SELEFİLER, 'SİZ, ALLAH İŞİTİR DEYİNCE NEDEN TEŞBİH OLMUYOR' DİYE SORUYORLAR?
Soru: Hocam selamün aleyküm, Benim şöyle bir sorum olacaktı, Selefiler ‘Allah arşta’ deyince mahluklara benzetmiş oluyoruz da ‘Allah işitir, Allah görür’ deyince neden benzetmiş olmuyoruz diyorlar. Bu meseleyi açıklar mısınız?
Cevap: Ve aleyküm selam
Mezhepsiz Selefiler, eğer selef alimlerimiz gibi 'Allah, istiva etmiştir' deyip orada dursalardı ve 'Allah oturdu, ayaklarını sarkıttı' gibi tecsim ve teşbih ifade eden kelimeleri söylemeselerdi, ehli bid'at olmayacaklardı.

● **Veri Kesiti**:
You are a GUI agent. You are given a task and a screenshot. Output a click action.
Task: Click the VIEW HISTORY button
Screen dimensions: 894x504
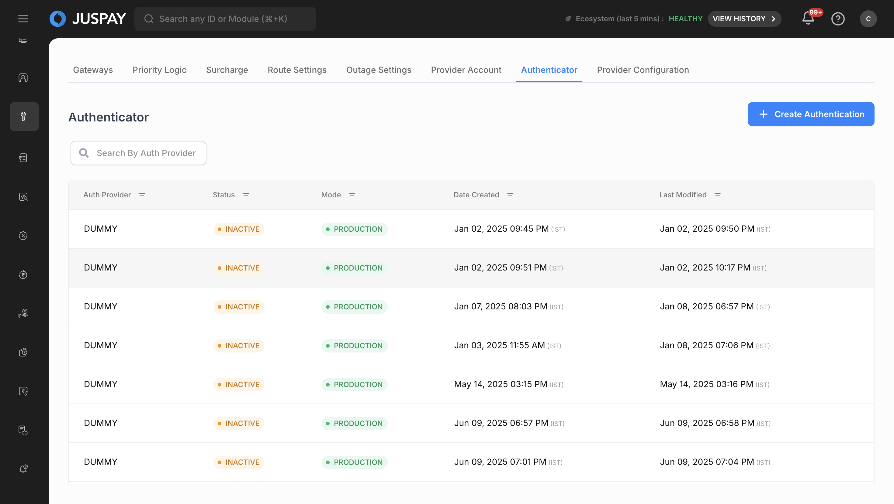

● **Verilen Görevler**:
1. Seçilen metinde "Mezhepsiz Selefiler" sözleriyle başlayan paragrafı, temel bilgilerini koruyarak daha kısa bir biçimde yeniden yazın.
2. Seçilen metinde "SELEFİLER, 'SİZ, ALLAH" ile "ehli bid'at olmayacaklardı." arasındaki kısmı, bu ifadeler de dahil olmak üzere, hiç değiştirmeden tekrarlayın.

● **Görevlere Göre Çözümler**:
1. Mezhepsiz Selefiler, selef alimleri gibi "Allah, istiva etmiştir" deyip orada kalsalar ve "Allah oturdu, ayaklarını sarkıttı" gibi tecsim ve teşbih bildiren sözler söylemeselerdi ehli bid'at olmayacaklardı.

2.
SELEFİLER, 'SİZ, ALLAH İŞİTİR DEYİNCE NEDEN TEŞBİH OLMUYOR' DİYE SORUYORLAR?
Soru: Hocam selamün aleyküm, Benim şöyle bir sorum olacaktı, Selefiler ‘Allah arşta’ deyince mahluklara benzetmiş oluyoruz da ‘Allah işitir, Allah görür’ deyince neden benzetmiş olmuyoruz diyorlar. Bu meseleyi açıklar mısınız?
Cevap: Ve aleyküm selam
Mezhepsiz Selefiler, eğer selef alimlerimiz gibi 'Allah, istiva etmiştir' deyip orada dursalardı ve 'Allah oturdu, ayaklarını sarkıttı' gibi tecsim ve teşbih ifade eden kelimeleri söylemeselerdi, ehli bid'at olmayacaklardı.